Are you drawing water from the right well?

Bible Passage: 
John 4:5-19, 25-26
Pastor: 
Pastor Glen
Download:
Sermon Date: 
2011-03-19

How do you know when something or someone is in need of water? How do you know when something or someone is  thirsty?  If you take care of plants you want to take care of that thirst before the leaves dry up. If you have animals you want to satisfy the thirst before the tongue is hanging out and the animal is panting severely. Water is a great thirst quencher for plants, animals and human beings. But for a moment imagine a young man was thirsty and started dipping a cup into the sand and tried drinking it. We would question his sanity. Because we know that the sand will not satisfy his thirst. If a woman were floating on a raff in the ocean we know that the salt water is not going to satisfy the thirst of of this young woman. The thirst will only get worse.  It is not only important to identify when there is thirst but to identify the thirst quencher.

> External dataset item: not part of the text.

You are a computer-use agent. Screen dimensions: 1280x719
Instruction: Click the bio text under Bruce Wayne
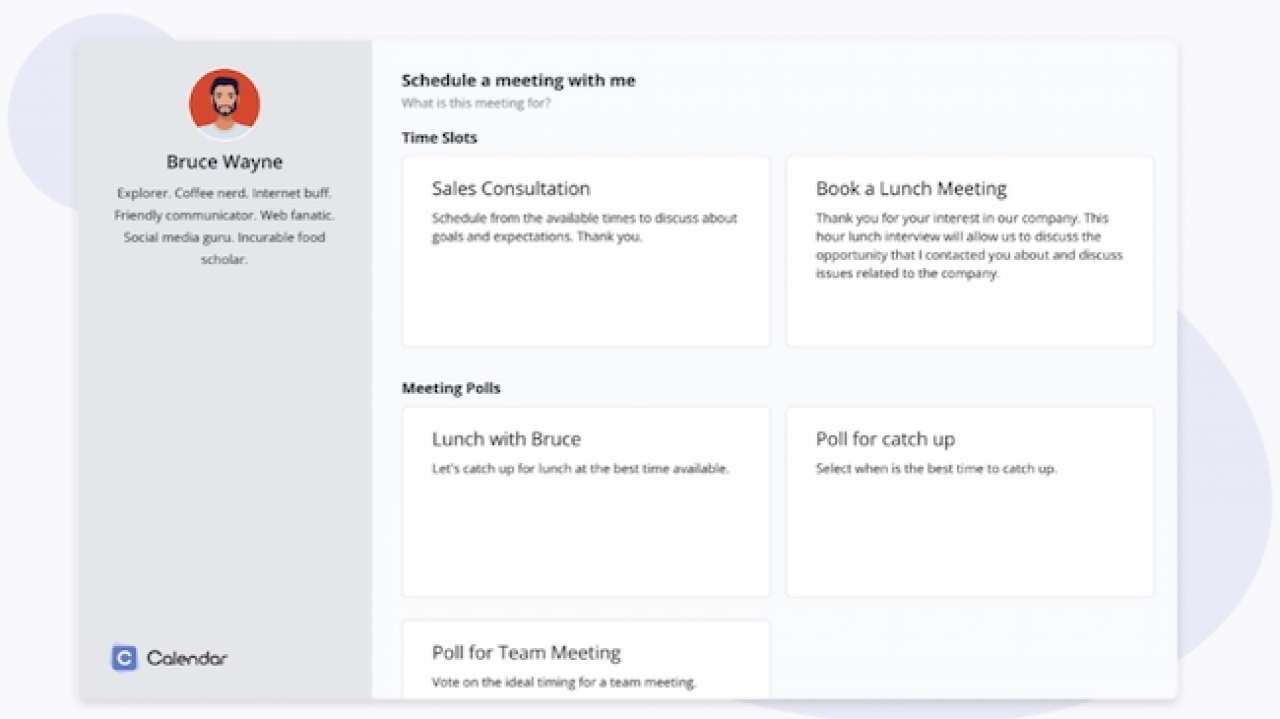(x=224, y=225)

In our gospel lesson John reminds us that there was a day when Jesus was thirsty. Jesus was at a Jacob’s well in Samaria. Ninety feet down was a spring that provided water. Jesus was thirsty for water and asked a Samaritan woman for water. Jesus had no bucket to draw water and she did. He was a male Jew and she was a Samaritan woman. There was no way Jesus a Jew should be talking to her. This fact confused the Samaritan woman but she became more confused when Jesus questioned her by asking her:
 Are you drawing water from the right well?

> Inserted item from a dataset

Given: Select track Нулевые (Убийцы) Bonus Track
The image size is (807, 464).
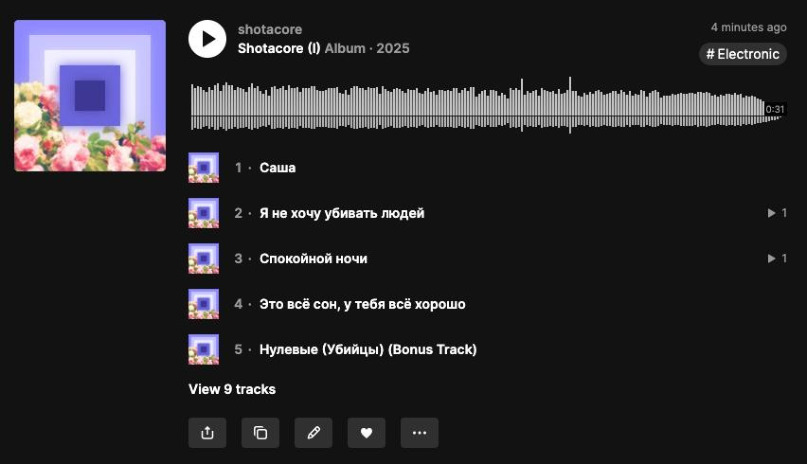Looking at the screenshot, I should (x=487, y=349).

Let us take a look at God’s Word from the fourth chapter of John written in your service folder.  “So Jesus came to a town in Samaria called Sychar, near the plot of ground Jacob had given to his son Joseph. Jacob's well was there, and Jesus, tired as he was from the journey, sat down by the well. It was about the sixth hour. 7 When a Samaritan woman came to draw water, Jesus said to her, ‘Will you give me a drink?’ 8 (His disciples had gone into the town to buy food.) 9 The Samaritan woman said to him, ‘You are a Jew and I am a Samaritan woman. How can you ask me for a drink?’ (For Jews do not associate with Samaritans.) 10 Jesus answered her, ‘If you knew the gift of God and who it is that asks you for a drink, you would have asked him and he would have given you living water.’  11 ‘Sir,’ the woman said, ‘you have nothing to draw with and the well is deep. Where can you get this living water? 12 Are you greater than our father Jacob, who gave us the well and drank from it himself, as did also his sons and his flocks and herds?’  13 Jesus answered, ‘Everyone who drinks this water will be thirsty again, 14 but whoever drinks the water I give him will never thirst. Indeed, the water I give him will become in him a spring of water welling up to eternal life.’ 15 The woman said to him, ‘Sir, give me this water so that I won't get thirsty and have to keep coming here to draw water.’” The woman came to the well for water. Jesus being tired and thirsty asked her for a drink of water. She is confused because Samaritans and Jews did not associate with one another. Jesus tells her that if she knew the gift of God and who he was she would ask for living water. She is thinking of a continuous flowing spring of water. She agreed with Jesus. She doesn’t want to come to the well constantly for her water needs.  Her needs for water will be met. She asked for this living water. 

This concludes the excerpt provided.